Regardless, these companies have a lot of work left to do to deal with their own emissions. Carbon dioxide removal (CDR) isn’t the solution for Big Tech’s own pollution.
To be sure, the climate crisis has gotten so bad that the United Nations’ leading climate experts acknowledge that reducing greenhouse gas emissions from fossil fuels won’t be enough anymore. We’ll also have to find ways to draw down tons of CO2 that industry has already pumped into the atmosphere, says a major United Nations climate report published in April.

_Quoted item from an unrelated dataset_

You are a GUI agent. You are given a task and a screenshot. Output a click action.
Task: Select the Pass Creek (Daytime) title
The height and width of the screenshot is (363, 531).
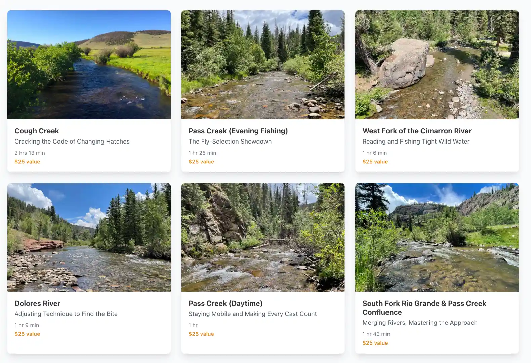coord(226,303)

The UN report, which pulls together the consensus of hundreds of experts across the globe, emphasizes pretty specific, limited uses for CDR. It’s primarily intended to address the legacy of pollution that has piled up since the Industrial Revolution and address a small portion of current emissions that are still really difficult to get rid of using clean energy sources.
Specifically, the UN report says, “CDR to counterbalance hard-to-abate residual emissions is unavoidable” in scenarios that limit global warming to a more manageable level of 1.5 degrees Celsius. In climate policy jargon, “hard-to-abate residual emissions” typically come from just a handful of sectors. That includes heavy industry that manufactures things like cement, steel, aluminum, and chemicals. It also extends to heavy-duty transportation like shipping and aviation.
There’s just as much pressure on those industries to decarbonize as there is on Big Tech. But there are special considerations for heavy industry because it’s still much more difficult to fire up a kiln or fuel a plane with renewable energy. Batteries aren’t advanced enough to power large, electrified ships and planes for long distances without weighing them down. Cement is responsible for a significant chunk of global carbon dioxide emissions, but some of that CO2 comes from a chemical reaction in the manufacturing process — not from burning energy. That’s why those types of industries, compared to other sectors, might rely more on technologies that remove CO2 after it’s already been emitted.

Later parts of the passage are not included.